No way to adjust priority of pooled data source creators

DarioAmiri commented 9 years ago

Please see lines 36-63 of https://github.com/spring-cloud/spring-cloud-connectors/blob/master/spring-cloud-spring-service-connector/src/main/java/org/springframework/cloud/service/relational/DataSourceCreator.java

The logic in this code is problematic because it seems to pick the first pooled data source creator it finds on the classpath. Therefore the code makes it impossible for me to prefer TomcatHighPerformancePooledDataSourceCreator over BasicDbcpPooledDataSourceCreator.

Also there seems no way for me to set pooledDataSourceCreators since it is a private variable with no getter or setter. So it seems there is no way for me to ensure that my app uses TomcatHighPerformancePooledDataSourceCreator. Am I missing something?

It would be great if I could somehow explicitly configure what pooled data source creator I want to use or at least set a preference.

scottfrederick commented 9 years ago

@amiri-ge You are correct, that logic currently assumes that you only have one of those pooling implementations on the classpath. This seems to work for most people, as you have to explicitly add these libraries as a dependency in your application for them to be on the classpath. Can you elaborate on the use case where you have a pooling library on the classpath that you don't want Connectors to detect and use?

DarioAmiri commented 9 years ago

@scottfrederick CloudFoundry UAA is an example of a project that has more than one pooling library. It supports multiple databases and has a dependency on MariaDB which is pulling in commons-dbcp. It also is pulling in tomcat-jdbc. Thus, I am in a bad spot because I don't control the dependent libraries and so I don't control the pool that I use.

What advise would you give me to fix this problem?

fhanik commented 9 years ago

MariaDB is not using commons-dbcp in the UAA. the tomcat-jdbc pool holds a reference to a org.mariadb.jdbc.MySQLConnection and that holds a reference to MySQLProtocol which holds a reference to the socket

DarioAmiri commented 9 years ago

@fhanik That's not what I meant what I meant is that the if you execute:

gradle dependencies

it shows the commons-dbcp library coming from the maria db dependency.
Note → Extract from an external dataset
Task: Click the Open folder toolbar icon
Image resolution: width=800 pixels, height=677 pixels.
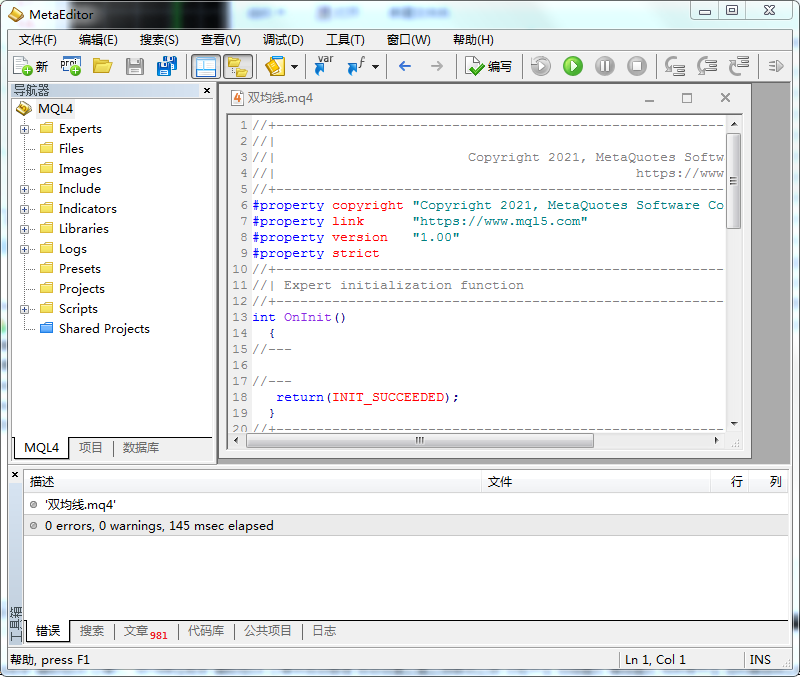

Since spring cloud relies on the presence of classes in the classpath to decide what connection pool to use, it ends up using the commons-dbcp connection pool.
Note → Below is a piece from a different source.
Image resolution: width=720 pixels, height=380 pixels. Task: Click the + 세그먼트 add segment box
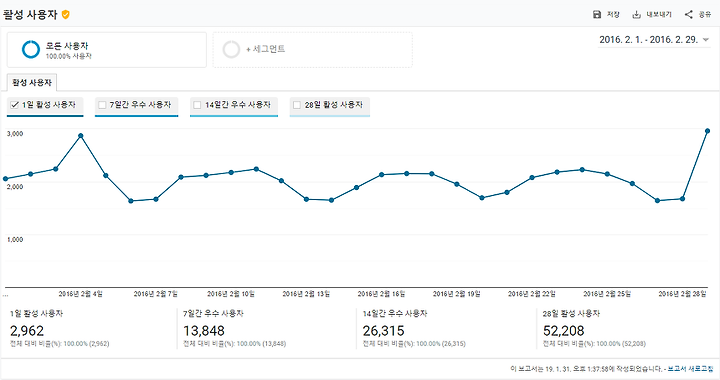[312, 50]
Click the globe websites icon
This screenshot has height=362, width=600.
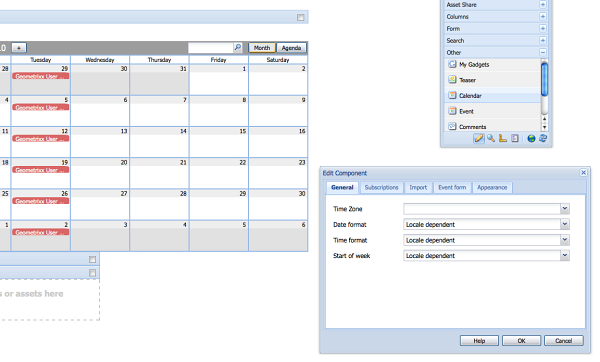[531, 139]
ramnivas commented 9 years ago

I remember thinking about this problem and while I didn't implement it at that time, I was thinking along the lines of testing for an environment variable, say, DB_CONNECTION_POOL_CLASS. If such a variable exists, then spring-cloud-connectors short circuits the pool selection logic and simply uses the class specified by the environment variable.

DarioAmiri commented 9 years ago

@ramnivas That would be very helpful indeed.
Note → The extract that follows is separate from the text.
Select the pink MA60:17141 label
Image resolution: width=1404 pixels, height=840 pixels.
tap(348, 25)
DarioAmiri commented 9 years ago

Is there sufficient understanding of this issue to warrant a new feature? I believe that being able to explicitly set the DBCP implementation is a must have for production environments.

Setting it through an environment variable would work but even setting it through bean properties or spring cloud configuration would be fine too since it's a setting that would not change often.

Alternatively, simply rearranging the priority for what DBCP to use would be helpful. It seems to me that you would want to prefer the implementations with high performance capabilities, which, unfortunately, is currently not the case.

scottfrederick commented 9 years ago

Is there sufficient understanding of this issue to warrant a new feature? I believe that being able to explicitly set the DBCP implementation is a must have for production environments.

Yes, I think we should provide this as a feature.

setting it through bean properties or spring cloud configuration would be fine too since it's a setting that would not change often.

I like the idea of setting this as a configuration option via the XML or Java configuration. The DataSourceConfig class would be a natural place to put a field to specify which pooling implementation should be used, and this bean is already accessible to the code that selects the pooling implementation.

Alternatively, simply rearranging the priority for what DBCP to use would be helpful. It seems to me that you would want to prefer the implementations with high performance capabilities, which, unfortunately, is currently not the case.

The question of which pooling implementations have better performance, as well as other capabilities and features that may be preferred, will always be subjective. It would be better to let developers pick the implementation if they know that multiple could be on the classpath.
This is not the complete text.